DVDで『殴り込みライダー部隊』という映画を観ました。アメリカン・ニューシネマとバイカー映画、当時流行していた2つのジャンルを融合させた戦争アクションです。

raida-butai-01.jpg

アメリカン・ニューシネマって多くは観てないのですが、「はみ出し者が主人公で、最後に死んで、当時はその新鮮さばかりが評価されてて実はしょーもない映画が多い」っていうイメージ。この映画もそんな感じなのですが、なかなかの怪作で、楽しめちゃいました。
アクションにあっては、ちゃんと躍動感があってですね、バイクにカメラぶら下げて走ったり、ズームを活用したり…ちょっと『アドレナリン』みたいな、雑な勢いが良い味わい。あと、火薬たっぷりなのもいいですね。木と葉っぱでできた貧相な家屋が景気よく木っ端微塵になる様はたいへん清々しかったです。

ストーリーは、ベトナム戦争で捕虜になっている要人の救出作戦に、「身軽」という理由でヒッピーのバイカー集団を派遣するが…というもの。隠密作戦なのに途中途中の村で騒ぎまくるバイカー達。身軽さを買われたはずなのに最後にはバイクを戦車みたいに改造しちゃうバイカー達。要人がヒッピーを否定するインテリだと知って殺したくなるバイカー達。宮崎ゴローのアニメみたいですね。「ラブ&ピースがわかんねー奴は大嫌いだ、おっ死ね!」って。めちゃくちゃですね。

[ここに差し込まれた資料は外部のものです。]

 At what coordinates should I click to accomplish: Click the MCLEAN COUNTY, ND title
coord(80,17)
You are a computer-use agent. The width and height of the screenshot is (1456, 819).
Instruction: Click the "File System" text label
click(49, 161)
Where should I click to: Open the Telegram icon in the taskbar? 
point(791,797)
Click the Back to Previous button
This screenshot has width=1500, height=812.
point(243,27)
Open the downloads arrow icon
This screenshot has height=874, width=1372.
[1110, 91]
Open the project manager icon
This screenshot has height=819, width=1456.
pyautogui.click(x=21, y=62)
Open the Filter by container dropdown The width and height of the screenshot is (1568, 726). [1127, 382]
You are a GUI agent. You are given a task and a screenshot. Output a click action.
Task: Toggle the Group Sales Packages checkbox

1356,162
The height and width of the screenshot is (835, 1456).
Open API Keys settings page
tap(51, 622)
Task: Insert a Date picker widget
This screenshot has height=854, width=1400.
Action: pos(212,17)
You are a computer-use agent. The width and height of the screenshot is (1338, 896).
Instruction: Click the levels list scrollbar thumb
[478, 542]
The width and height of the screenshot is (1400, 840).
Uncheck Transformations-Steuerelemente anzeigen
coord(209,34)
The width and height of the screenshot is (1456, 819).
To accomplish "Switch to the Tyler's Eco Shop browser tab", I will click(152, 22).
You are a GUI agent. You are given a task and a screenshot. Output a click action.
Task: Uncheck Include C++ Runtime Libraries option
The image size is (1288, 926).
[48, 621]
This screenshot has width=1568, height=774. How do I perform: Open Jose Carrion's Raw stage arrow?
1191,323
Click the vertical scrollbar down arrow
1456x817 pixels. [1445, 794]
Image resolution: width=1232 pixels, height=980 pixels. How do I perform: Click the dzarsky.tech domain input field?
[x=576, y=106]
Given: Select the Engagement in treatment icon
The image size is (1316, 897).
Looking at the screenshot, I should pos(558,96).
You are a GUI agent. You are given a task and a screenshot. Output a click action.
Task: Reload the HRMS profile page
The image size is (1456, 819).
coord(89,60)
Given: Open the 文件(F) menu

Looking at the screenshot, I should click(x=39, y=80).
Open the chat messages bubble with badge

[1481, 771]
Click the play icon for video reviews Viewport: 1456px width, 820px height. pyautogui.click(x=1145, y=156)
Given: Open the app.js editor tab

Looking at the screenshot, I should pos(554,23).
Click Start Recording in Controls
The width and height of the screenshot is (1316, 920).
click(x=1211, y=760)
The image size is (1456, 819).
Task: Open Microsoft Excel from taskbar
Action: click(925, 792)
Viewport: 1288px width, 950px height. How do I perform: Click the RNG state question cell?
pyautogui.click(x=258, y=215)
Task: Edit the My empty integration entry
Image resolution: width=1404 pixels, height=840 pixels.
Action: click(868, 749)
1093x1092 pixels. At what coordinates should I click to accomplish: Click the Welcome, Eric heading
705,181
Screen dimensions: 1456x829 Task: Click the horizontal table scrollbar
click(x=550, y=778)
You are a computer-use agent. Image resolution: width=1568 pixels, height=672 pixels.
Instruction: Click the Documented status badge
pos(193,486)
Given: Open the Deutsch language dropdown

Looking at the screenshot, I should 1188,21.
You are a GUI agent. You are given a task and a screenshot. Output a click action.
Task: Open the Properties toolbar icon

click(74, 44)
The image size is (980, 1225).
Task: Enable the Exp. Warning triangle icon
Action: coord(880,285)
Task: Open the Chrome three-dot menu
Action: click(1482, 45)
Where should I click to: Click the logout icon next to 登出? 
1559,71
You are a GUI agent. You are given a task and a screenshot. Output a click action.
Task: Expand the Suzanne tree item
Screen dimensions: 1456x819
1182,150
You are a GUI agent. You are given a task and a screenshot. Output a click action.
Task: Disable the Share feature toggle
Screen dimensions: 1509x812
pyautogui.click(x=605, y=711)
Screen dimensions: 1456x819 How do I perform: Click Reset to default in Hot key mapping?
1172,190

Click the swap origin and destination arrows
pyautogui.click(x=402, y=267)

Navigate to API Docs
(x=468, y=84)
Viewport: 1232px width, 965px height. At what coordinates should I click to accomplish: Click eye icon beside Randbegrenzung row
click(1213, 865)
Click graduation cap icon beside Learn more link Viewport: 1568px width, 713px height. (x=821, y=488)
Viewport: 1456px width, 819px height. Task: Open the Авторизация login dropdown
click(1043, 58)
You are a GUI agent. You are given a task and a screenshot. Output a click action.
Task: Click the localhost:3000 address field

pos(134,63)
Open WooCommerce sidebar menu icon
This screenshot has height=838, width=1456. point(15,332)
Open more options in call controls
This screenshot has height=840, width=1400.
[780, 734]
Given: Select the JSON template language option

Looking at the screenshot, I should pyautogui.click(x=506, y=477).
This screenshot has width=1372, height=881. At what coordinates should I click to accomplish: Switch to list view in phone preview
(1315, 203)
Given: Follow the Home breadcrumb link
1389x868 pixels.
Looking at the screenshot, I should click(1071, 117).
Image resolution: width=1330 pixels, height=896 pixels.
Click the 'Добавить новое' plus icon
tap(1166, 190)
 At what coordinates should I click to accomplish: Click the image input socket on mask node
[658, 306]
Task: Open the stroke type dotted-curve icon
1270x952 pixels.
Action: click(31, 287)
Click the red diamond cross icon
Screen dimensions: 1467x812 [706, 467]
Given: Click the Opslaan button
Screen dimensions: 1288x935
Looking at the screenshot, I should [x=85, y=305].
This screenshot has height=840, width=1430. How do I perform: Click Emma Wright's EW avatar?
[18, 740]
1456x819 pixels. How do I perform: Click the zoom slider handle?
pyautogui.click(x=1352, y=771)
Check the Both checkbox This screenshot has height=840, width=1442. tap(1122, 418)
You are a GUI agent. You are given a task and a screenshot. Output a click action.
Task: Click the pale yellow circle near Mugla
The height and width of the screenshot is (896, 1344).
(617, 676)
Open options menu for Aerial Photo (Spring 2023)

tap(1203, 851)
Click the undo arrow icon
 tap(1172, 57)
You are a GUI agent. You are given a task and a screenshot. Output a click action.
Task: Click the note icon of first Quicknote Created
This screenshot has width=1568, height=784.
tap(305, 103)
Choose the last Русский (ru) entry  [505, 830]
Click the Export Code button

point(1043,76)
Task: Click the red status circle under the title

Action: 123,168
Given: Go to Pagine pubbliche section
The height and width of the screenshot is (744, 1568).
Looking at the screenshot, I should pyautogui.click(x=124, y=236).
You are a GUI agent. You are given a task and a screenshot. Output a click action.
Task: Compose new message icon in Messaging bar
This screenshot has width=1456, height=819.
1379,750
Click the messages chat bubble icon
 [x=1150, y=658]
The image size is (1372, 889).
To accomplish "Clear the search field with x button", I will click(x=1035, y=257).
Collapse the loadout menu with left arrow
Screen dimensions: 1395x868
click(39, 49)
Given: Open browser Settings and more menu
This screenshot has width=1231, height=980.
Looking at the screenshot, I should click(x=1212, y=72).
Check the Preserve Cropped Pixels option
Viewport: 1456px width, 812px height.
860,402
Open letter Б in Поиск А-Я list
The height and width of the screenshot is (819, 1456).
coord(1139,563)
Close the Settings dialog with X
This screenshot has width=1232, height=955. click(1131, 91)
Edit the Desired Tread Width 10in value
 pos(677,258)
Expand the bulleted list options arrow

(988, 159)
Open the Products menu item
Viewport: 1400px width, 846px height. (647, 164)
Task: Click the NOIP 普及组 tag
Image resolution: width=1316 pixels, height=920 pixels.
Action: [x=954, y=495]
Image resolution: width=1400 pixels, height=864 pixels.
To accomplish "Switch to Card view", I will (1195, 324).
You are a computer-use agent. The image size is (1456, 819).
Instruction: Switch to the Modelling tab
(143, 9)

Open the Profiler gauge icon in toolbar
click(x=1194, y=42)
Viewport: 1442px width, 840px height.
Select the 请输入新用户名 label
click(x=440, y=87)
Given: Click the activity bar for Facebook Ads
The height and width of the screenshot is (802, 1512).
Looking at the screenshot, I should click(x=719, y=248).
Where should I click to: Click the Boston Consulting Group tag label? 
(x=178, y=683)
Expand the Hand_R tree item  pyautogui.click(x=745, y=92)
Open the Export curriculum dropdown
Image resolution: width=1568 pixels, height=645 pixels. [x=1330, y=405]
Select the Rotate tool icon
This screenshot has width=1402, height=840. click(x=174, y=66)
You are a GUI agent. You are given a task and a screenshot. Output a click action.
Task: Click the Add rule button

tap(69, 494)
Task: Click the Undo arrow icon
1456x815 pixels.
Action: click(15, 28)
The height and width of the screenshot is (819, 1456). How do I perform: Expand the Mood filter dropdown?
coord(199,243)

あとは、ラブ&ピースをスローテンポの反戦ソングに乗せて訴えまくるのが印象的でした。ヒッピー文化を否定する要人を異常なほど憎まれキャラに仕立てたり。くどくどのメッセージも、時代というか…何というか…監督はキマりながら撮ってたのかしら。異様で面白かったですね。
しかしバイカー達の言う自由っていうのは、インテリ要人が言う通りしょーもなのではないか、って思えちゃいます。反戦も、反戦という名の反抗に過ぎないんじゃないかしら。戦争は勿論いやですけど、彼らの考えの根幹は崇高なものじゃなくて、ひたすらに粗野で、投げやりなだけなんじゃないかなって。少なくともこの映画ではそんな風に感じましたね。